■ Problem to work on: The output should be limited to the line holding "1410x840 pixels. At" and the lines after it through the end of the entries, each restated exactly.

■ Collection entries:

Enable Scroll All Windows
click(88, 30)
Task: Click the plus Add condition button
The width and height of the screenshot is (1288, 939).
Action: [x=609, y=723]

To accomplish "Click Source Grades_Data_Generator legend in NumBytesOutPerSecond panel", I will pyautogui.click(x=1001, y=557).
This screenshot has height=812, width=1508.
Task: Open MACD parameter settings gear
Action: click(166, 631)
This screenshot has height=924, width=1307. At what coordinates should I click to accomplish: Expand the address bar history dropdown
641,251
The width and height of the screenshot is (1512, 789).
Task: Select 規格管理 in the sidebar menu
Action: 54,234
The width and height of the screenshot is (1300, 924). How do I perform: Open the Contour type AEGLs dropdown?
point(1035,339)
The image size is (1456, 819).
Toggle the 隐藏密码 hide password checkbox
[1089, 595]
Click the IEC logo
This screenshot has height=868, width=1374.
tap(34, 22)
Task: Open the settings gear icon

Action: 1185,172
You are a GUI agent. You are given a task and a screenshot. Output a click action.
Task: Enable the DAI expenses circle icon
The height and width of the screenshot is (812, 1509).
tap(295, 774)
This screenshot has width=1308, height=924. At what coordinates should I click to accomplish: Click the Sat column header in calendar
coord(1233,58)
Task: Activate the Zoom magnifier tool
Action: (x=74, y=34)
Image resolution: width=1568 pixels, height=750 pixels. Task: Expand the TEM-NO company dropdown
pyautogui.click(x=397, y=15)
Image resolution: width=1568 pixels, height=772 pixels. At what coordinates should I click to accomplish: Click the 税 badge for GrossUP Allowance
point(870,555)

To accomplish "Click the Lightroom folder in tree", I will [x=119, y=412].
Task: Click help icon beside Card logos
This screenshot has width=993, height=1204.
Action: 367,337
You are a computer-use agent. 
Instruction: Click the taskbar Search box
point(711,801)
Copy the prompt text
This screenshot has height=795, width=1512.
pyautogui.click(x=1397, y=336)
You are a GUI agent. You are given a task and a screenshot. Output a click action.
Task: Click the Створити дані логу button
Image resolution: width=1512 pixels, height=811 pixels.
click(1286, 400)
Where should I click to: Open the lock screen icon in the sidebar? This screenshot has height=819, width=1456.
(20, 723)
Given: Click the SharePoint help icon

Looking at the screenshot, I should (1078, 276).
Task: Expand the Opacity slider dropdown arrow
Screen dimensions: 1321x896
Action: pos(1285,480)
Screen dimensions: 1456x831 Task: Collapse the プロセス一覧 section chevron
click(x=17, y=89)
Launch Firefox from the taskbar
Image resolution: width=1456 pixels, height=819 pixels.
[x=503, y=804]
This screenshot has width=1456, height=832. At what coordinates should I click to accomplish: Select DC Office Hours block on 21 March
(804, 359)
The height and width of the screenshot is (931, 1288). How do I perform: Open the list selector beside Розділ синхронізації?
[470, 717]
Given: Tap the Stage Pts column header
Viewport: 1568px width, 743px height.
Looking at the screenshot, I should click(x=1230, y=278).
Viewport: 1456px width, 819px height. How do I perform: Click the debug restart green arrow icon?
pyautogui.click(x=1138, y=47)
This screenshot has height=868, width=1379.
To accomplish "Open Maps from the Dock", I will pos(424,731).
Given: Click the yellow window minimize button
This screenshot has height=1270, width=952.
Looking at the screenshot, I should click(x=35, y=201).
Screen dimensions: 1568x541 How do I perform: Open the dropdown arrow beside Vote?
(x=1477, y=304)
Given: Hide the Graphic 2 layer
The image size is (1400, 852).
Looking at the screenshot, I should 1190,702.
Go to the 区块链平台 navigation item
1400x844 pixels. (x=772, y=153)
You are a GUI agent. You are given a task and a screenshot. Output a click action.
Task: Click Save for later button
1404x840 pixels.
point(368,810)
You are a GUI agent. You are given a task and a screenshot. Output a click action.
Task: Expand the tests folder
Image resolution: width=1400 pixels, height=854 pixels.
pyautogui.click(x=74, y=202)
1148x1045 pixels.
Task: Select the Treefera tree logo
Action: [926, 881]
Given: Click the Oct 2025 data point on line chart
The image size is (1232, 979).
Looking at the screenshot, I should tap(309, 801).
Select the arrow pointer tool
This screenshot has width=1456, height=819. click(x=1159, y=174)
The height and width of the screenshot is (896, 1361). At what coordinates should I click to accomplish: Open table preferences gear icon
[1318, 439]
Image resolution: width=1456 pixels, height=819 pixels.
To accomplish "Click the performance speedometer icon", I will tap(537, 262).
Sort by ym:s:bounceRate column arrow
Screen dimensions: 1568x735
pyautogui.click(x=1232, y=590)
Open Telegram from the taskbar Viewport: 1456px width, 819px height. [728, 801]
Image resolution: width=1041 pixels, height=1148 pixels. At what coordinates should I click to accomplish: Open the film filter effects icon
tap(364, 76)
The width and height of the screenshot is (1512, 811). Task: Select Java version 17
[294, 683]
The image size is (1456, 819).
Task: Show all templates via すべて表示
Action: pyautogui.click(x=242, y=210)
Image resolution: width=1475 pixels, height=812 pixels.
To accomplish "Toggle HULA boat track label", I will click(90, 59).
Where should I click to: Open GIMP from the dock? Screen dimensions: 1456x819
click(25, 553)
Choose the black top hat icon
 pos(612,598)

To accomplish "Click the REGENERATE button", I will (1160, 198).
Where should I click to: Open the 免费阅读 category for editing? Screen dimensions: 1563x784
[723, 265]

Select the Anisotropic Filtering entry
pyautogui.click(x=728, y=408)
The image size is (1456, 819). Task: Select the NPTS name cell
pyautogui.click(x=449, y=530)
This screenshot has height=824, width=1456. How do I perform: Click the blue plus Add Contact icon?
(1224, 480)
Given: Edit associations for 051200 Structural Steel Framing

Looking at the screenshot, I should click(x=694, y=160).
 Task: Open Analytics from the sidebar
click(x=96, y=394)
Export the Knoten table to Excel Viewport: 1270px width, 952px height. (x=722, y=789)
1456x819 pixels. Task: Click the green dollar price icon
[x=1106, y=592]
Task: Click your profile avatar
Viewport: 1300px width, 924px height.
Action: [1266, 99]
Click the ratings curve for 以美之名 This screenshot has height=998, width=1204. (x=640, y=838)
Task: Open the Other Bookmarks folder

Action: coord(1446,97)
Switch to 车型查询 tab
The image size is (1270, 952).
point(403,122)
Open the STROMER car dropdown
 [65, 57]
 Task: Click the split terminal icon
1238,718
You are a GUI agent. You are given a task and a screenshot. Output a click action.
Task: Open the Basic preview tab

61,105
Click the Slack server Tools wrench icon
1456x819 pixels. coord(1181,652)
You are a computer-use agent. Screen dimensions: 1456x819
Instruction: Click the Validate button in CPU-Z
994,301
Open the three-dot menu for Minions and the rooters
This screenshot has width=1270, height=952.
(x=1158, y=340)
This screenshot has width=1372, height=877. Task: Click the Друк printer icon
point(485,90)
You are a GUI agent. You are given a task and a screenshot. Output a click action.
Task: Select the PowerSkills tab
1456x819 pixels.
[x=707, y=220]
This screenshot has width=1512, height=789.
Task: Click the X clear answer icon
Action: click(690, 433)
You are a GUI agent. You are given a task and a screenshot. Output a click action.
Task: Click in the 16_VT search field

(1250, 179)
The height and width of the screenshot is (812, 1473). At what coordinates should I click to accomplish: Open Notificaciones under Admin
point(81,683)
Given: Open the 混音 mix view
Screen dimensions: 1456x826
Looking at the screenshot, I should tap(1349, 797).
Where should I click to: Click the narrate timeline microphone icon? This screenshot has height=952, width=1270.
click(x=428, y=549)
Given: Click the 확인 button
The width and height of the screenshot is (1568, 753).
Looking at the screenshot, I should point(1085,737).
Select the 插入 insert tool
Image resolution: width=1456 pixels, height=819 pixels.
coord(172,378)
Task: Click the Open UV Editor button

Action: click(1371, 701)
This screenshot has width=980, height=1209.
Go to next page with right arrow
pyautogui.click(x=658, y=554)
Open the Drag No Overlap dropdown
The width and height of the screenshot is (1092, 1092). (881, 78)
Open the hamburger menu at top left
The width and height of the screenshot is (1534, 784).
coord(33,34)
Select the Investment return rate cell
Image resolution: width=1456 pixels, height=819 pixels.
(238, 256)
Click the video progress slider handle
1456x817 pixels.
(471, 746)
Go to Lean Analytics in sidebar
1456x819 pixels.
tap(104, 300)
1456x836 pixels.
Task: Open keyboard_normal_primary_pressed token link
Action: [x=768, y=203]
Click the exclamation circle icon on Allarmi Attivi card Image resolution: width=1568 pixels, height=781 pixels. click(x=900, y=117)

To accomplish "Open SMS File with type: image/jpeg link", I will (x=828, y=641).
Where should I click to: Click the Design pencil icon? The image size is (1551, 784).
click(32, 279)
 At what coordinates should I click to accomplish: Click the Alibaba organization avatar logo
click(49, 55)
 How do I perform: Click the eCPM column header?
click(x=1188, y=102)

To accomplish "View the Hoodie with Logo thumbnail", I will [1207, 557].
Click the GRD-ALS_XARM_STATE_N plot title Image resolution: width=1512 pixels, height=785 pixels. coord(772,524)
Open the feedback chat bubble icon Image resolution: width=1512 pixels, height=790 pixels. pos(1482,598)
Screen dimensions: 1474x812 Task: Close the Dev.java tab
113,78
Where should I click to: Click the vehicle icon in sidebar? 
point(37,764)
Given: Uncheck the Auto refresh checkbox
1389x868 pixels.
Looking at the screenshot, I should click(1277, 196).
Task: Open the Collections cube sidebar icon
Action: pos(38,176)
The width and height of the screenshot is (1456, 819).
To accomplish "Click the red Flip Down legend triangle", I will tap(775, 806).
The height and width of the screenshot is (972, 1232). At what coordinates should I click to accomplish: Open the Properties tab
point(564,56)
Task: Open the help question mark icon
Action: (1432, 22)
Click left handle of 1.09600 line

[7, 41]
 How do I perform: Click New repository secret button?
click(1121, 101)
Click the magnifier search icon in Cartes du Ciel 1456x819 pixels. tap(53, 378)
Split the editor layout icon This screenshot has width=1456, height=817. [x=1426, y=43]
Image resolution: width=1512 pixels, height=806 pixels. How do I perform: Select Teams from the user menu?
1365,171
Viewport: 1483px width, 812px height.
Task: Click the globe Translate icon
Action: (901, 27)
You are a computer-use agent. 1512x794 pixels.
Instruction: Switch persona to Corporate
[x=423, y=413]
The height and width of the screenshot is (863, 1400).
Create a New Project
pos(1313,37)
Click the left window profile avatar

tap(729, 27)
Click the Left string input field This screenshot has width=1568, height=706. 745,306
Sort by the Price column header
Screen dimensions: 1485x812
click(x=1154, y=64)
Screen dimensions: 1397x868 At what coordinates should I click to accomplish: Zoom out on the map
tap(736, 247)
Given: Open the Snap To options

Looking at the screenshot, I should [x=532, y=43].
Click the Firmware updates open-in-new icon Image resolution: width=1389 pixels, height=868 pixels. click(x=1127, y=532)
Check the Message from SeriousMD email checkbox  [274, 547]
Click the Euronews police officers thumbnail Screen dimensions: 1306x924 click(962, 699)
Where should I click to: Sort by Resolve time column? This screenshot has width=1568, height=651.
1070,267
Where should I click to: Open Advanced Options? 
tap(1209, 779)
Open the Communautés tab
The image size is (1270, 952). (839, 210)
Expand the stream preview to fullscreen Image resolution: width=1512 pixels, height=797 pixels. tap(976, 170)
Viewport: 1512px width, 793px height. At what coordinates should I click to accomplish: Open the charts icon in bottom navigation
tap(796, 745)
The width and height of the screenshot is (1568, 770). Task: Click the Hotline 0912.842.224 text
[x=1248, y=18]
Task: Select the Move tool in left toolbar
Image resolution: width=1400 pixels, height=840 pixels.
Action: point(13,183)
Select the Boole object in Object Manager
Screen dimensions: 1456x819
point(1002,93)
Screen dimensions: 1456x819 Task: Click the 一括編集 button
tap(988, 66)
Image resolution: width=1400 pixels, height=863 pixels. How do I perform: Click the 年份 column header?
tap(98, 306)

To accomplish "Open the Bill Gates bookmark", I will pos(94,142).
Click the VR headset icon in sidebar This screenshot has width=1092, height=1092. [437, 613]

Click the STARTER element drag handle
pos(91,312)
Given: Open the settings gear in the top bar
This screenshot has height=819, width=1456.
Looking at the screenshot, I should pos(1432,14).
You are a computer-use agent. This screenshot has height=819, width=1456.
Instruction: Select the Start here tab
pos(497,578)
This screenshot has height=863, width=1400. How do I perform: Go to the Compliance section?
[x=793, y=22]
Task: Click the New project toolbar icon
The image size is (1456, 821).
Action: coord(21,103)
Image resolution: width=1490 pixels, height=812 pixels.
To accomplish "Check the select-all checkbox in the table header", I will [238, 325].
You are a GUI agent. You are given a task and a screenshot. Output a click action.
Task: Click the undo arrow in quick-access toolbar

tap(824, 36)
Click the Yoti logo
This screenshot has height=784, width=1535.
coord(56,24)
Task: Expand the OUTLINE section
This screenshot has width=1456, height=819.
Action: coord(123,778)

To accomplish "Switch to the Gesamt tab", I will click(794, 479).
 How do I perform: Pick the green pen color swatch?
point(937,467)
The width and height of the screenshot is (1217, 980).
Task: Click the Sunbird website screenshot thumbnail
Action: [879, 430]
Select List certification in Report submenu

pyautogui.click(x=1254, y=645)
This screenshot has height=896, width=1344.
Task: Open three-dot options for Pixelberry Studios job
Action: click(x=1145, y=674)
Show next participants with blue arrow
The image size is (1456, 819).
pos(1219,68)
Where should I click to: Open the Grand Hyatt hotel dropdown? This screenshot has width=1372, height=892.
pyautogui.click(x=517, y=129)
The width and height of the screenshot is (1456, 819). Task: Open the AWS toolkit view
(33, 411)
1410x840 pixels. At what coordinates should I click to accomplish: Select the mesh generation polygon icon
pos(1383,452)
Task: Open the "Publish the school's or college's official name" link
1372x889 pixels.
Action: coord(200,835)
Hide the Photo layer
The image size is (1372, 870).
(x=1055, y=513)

■ Solution:
1410x840 pixels. At what coordinates should I click to accomplish: Select the mesh generation polygon icon
pos(1383,452)
Task: Open the "Publish the school's or college's official name" link
1372x889 pixels.
Action: coord(200,835)
Hide the Photo layer
The image size is (1372, 870).
(x=1055, y=513)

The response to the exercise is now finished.